Directions for this task: Every line of the entries below that carries the string "chart" should be copied.

Task material:

_ _ _ _ _

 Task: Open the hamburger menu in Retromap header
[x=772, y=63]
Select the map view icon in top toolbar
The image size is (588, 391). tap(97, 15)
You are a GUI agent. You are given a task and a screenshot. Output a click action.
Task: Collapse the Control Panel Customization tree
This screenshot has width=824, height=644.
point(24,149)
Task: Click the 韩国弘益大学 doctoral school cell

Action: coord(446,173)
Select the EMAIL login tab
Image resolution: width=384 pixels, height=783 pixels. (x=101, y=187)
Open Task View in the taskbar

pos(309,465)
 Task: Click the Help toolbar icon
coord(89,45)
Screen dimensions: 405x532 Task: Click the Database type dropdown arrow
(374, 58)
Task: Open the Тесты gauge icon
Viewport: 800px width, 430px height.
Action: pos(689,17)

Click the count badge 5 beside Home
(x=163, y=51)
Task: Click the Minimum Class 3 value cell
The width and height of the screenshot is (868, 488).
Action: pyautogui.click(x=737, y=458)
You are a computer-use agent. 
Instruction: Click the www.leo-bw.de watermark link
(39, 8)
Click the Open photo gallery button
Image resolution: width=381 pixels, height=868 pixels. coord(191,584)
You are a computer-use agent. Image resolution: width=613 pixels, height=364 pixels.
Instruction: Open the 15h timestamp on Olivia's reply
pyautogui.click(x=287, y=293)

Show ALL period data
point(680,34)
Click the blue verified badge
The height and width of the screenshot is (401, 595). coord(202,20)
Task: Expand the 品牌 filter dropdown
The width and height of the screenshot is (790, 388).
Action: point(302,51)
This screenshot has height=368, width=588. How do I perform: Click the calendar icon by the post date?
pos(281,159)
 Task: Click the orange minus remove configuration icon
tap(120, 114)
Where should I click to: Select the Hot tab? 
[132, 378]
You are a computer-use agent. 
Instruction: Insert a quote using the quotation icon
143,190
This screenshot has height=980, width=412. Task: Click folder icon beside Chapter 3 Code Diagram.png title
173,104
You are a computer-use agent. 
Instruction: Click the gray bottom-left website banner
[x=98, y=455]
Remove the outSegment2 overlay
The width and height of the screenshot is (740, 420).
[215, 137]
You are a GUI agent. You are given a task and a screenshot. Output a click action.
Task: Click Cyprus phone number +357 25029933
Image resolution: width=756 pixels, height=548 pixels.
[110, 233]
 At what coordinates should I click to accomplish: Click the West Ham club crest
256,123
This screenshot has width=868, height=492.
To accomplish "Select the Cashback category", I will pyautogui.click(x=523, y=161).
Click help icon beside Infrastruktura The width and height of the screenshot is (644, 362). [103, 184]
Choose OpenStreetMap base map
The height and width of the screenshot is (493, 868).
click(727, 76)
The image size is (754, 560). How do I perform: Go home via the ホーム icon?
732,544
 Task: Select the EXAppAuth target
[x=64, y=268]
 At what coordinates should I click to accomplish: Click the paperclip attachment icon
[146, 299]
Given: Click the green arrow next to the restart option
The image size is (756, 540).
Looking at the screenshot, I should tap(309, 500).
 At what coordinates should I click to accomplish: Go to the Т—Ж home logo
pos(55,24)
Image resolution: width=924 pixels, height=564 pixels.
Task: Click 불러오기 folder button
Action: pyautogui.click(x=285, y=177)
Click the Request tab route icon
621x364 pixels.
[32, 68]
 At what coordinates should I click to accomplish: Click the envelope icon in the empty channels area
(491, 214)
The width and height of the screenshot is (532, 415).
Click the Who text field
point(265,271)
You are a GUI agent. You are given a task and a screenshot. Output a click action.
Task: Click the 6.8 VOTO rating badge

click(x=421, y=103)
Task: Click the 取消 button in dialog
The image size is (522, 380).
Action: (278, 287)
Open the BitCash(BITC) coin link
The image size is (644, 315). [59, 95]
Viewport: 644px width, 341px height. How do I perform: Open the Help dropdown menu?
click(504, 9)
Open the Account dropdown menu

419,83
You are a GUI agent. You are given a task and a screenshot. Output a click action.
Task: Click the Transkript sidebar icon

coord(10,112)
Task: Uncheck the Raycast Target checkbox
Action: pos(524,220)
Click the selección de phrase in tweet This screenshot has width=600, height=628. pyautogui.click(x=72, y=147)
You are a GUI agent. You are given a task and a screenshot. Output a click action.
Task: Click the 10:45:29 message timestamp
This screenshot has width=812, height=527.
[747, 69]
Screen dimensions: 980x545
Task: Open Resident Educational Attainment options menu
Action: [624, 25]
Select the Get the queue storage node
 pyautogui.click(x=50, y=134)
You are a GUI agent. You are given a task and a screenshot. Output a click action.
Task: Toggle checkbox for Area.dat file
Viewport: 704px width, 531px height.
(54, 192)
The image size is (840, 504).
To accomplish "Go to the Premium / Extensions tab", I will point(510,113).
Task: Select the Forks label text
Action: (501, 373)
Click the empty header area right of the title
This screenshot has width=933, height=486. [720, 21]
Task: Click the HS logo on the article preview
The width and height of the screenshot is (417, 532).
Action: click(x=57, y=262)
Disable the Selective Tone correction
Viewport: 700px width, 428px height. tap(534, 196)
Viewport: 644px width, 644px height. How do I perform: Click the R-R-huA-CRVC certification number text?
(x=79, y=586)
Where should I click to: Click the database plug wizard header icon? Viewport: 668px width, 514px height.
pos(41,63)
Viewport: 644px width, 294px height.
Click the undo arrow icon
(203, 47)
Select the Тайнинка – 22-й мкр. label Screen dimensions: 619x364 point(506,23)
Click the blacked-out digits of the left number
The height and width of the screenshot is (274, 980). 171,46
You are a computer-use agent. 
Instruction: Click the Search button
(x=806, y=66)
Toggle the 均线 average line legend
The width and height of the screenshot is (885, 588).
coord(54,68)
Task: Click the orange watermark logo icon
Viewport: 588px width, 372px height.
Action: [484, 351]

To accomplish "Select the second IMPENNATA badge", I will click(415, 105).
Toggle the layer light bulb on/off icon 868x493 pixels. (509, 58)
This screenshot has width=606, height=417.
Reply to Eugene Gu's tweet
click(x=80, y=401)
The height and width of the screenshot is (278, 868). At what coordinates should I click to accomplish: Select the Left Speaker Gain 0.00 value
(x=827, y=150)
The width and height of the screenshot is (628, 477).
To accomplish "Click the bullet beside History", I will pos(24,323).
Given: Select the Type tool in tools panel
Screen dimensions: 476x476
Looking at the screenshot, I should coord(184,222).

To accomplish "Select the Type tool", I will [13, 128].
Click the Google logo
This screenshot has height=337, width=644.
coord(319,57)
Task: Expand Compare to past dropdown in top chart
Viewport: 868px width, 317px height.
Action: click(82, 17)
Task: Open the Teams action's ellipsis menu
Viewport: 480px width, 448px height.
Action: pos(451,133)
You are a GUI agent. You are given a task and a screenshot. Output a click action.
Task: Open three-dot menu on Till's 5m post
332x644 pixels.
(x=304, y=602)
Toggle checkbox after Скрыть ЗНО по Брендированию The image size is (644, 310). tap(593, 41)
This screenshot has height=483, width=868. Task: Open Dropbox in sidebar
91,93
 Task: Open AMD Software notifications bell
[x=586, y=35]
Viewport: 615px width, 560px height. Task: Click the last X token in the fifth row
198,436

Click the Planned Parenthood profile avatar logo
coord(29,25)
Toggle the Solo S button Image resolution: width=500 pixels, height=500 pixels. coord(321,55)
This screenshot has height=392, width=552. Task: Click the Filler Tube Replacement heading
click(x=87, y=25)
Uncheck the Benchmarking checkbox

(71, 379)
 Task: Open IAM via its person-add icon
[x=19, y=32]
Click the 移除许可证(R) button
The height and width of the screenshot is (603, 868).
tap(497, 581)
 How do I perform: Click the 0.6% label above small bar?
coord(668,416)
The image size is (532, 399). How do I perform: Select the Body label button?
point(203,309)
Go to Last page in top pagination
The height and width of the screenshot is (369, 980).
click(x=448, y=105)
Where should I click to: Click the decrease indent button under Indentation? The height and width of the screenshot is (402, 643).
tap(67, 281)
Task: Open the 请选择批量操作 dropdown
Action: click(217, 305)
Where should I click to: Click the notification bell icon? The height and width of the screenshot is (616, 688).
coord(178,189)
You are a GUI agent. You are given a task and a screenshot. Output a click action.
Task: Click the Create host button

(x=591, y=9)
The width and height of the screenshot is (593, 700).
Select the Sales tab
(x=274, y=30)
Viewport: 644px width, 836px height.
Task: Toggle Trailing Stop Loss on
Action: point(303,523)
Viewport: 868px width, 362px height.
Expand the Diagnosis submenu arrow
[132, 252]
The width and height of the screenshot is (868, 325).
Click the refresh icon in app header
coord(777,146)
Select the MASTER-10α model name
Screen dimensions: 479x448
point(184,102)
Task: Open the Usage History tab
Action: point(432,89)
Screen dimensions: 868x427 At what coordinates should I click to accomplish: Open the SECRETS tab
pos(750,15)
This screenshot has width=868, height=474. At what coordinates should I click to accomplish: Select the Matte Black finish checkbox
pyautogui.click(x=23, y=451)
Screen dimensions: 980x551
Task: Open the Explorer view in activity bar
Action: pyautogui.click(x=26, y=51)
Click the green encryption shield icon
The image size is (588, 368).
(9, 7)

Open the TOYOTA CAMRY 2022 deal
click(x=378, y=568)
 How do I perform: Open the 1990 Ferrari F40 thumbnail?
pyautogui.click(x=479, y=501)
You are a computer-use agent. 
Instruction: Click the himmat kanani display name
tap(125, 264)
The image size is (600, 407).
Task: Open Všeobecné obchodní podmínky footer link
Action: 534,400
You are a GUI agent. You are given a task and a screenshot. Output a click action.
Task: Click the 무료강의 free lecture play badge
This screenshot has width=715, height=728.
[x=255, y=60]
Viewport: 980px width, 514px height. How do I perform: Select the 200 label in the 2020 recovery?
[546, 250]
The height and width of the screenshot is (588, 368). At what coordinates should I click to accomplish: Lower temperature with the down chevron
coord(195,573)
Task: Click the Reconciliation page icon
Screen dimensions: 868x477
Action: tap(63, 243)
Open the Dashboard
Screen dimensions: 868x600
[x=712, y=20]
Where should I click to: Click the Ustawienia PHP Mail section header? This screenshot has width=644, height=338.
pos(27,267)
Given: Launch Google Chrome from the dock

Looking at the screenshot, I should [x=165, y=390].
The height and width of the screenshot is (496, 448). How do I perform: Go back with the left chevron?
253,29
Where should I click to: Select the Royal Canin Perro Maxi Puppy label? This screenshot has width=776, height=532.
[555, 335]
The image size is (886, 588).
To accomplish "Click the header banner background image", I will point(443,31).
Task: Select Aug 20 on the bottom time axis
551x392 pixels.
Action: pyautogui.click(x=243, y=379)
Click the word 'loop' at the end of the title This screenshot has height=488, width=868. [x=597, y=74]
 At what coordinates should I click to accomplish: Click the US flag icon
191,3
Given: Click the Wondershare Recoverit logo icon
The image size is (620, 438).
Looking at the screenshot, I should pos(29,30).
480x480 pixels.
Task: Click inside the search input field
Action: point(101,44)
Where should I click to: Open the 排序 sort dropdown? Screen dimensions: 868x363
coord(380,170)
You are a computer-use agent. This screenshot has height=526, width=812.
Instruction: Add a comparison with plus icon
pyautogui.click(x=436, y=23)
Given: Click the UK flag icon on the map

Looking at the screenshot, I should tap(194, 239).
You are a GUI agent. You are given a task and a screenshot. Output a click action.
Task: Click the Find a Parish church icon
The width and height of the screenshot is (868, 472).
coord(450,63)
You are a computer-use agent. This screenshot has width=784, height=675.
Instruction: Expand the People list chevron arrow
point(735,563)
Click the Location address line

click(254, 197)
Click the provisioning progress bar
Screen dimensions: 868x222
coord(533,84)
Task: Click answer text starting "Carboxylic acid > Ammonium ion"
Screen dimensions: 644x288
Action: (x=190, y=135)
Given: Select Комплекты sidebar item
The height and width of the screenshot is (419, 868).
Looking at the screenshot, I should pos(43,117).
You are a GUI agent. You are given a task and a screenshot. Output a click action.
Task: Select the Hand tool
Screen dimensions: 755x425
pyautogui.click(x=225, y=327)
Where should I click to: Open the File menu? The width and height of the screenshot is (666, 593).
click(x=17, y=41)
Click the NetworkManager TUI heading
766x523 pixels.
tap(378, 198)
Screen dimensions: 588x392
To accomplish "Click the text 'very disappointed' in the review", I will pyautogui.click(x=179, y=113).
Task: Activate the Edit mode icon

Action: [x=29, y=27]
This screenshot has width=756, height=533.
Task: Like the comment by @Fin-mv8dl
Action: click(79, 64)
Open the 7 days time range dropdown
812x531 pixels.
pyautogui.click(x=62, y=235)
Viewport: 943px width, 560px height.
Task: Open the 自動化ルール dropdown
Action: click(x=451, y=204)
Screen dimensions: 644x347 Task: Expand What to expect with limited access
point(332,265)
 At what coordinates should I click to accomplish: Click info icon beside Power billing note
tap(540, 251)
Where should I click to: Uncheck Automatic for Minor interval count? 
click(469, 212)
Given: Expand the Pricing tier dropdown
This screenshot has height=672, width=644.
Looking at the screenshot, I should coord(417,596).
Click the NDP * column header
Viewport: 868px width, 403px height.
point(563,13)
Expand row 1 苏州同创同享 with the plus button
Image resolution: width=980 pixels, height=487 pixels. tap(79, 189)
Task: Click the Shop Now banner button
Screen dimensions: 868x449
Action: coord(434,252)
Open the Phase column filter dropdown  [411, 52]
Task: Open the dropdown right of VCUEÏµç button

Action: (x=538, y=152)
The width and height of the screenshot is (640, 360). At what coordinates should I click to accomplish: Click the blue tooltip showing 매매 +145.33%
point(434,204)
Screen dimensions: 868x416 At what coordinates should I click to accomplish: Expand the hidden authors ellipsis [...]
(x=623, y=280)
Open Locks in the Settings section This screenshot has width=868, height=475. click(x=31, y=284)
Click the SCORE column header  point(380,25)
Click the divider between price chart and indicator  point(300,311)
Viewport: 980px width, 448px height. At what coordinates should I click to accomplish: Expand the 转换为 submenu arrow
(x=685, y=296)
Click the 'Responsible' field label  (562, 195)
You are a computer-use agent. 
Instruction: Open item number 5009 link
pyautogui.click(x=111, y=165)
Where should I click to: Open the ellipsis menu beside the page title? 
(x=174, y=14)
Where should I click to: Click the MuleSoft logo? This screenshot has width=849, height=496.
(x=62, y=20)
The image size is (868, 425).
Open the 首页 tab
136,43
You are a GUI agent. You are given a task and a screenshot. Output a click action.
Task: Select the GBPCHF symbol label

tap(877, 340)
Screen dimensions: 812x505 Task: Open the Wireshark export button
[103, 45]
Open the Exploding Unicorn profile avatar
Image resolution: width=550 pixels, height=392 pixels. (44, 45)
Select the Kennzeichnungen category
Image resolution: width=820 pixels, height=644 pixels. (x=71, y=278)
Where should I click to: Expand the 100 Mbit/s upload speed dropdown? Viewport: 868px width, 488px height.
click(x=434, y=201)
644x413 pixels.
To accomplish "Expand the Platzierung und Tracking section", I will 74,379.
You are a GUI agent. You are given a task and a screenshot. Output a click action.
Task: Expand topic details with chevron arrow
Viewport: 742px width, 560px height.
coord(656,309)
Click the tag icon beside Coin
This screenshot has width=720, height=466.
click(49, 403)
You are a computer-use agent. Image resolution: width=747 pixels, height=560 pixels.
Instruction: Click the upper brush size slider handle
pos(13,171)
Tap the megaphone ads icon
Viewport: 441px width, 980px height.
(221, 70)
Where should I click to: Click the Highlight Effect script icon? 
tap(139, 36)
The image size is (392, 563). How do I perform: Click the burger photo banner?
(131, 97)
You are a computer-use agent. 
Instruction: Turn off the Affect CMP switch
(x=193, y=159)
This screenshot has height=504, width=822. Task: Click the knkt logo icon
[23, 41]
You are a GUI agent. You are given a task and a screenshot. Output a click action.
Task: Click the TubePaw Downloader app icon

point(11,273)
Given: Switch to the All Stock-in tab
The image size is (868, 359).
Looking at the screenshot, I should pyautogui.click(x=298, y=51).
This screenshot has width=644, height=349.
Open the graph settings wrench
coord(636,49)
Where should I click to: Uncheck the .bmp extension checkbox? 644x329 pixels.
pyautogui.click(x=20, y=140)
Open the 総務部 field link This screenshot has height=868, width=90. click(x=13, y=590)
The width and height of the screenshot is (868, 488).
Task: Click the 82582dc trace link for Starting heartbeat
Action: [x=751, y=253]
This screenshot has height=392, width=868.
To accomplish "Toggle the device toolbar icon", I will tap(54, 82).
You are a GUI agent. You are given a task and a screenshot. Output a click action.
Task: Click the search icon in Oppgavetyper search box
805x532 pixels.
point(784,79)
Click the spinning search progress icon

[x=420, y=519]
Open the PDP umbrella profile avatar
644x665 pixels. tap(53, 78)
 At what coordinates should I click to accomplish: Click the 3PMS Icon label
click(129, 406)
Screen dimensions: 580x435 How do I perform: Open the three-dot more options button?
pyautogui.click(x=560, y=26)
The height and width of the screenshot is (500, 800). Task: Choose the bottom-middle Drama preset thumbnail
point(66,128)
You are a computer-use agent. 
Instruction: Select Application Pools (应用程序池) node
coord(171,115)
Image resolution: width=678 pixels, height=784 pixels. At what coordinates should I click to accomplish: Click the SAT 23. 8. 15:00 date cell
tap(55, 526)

_ _ _ _ _

Answer space:
Task: Expand Compare to past dropdown in top chart
Click the divider between price chart and indicator  point(300,311)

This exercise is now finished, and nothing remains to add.